Report each line of the data that includes the word "באזור".

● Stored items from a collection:

----

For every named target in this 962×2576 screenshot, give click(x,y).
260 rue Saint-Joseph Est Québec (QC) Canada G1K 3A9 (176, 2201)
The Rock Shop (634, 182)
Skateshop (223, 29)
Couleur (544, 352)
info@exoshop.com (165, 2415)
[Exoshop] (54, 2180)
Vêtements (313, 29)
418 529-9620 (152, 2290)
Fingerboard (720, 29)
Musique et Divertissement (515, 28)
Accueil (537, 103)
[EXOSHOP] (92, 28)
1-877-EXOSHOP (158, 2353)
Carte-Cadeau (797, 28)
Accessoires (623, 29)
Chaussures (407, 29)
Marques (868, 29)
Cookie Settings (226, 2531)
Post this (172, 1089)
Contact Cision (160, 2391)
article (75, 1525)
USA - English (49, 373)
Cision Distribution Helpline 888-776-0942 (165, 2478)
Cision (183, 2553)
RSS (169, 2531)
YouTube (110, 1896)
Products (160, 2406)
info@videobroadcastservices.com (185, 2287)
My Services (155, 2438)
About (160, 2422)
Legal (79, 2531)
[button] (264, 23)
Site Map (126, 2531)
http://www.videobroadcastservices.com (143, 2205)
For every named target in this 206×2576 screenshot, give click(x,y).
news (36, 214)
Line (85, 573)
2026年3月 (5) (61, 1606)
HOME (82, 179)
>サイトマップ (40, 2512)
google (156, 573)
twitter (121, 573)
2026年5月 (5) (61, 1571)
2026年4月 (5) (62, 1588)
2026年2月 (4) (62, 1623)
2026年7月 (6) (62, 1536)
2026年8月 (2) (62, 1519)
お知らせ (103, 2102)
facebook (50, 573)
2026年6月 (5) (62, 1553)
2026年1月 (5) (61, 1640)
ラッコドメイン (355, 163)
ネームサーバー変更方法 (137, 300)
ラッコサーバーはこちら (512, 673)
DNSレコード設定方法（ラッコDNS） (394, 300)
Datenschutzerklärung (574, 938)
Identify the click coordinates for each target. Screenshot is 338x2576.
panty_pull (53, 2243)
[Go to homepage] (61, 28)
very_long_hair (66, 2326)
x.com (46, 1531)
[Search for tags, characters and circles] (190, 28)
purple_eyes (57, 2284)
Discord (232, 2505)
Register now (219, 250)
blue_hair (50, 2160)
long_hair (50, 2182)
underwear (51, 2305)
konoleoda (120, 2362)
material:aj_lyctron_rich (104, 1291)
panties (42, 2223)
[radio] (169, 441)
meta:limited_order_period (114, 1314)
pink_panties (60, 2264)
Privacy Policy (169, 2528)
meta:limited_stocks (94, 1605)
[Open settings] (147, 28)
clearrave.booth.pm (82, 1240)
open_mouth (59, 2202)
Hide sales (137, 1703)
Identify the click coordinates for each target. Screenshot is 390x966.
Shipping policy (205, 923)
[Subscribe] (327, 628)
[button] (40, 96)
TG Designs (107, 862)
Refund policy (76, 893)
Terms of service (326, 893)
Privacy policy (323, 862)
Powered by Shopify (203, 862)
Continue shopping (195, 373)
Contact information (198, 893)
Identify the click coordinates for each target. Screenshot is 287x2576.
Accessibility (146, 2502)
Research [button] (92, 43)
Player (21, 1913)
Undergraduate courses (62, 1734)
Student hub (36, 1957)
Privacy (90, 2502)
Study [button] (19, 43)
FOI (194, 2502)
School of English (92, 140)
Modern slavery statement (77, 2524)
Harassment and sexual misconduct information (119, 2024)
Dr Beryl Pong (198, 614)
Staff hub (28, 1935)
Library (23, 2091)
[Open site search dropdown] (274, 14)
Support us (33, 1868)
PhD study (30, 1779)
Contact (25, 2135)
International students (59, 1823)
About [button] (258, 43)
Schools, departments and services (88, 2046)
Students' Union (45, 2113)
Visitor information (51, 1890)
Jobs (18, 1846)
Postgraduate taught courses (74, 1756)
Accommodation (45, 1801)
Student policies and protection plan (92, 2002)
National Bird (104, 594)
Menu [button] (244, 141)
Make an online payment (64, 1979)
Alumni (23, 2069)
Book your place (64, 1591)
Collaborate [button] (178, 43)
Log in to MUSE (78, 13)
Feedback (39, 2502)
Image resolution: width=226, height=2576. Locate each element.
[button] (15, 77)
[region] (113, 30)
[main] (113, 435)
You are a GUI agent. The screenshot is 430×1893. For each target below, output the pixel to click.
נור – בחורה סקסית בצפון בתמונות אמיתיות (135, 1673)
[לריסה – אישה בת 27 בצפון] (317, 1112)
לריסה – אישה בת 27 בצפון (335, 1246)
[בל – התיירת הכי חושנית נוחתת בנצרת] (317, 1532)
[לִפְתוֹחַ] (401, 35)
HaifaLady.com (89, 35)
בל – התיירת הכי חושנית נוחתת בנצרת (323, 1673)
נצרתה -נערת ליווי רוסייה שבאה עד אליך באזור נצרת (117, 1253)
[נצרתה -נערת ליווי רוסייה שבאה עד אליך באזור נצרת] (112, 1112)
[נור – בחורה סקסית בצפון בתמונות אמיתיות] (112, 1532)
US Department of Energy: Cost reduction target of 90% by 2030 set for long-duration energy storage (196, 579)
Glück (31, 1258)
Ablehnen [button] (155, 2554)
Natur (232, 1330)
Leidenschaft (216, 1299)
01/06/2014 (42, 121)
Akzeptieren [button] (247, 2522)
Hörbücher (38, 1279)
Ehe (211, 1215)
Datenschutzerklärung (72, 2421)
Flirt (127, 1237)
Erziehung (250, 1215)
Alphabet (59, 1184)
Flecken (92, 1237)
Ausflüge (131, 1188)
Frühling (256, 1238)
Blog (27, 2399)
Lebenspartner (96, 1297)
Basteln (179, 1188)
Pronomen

----

● Result for this exercise:
נצרתה -נערת ליווי רוסייה שבאה עד אליך באזור נצרת (117, 1253)
[נצרתה -נערת ליווי רוסייה שבאה עד אליך באזור נצרת] (112, 1112)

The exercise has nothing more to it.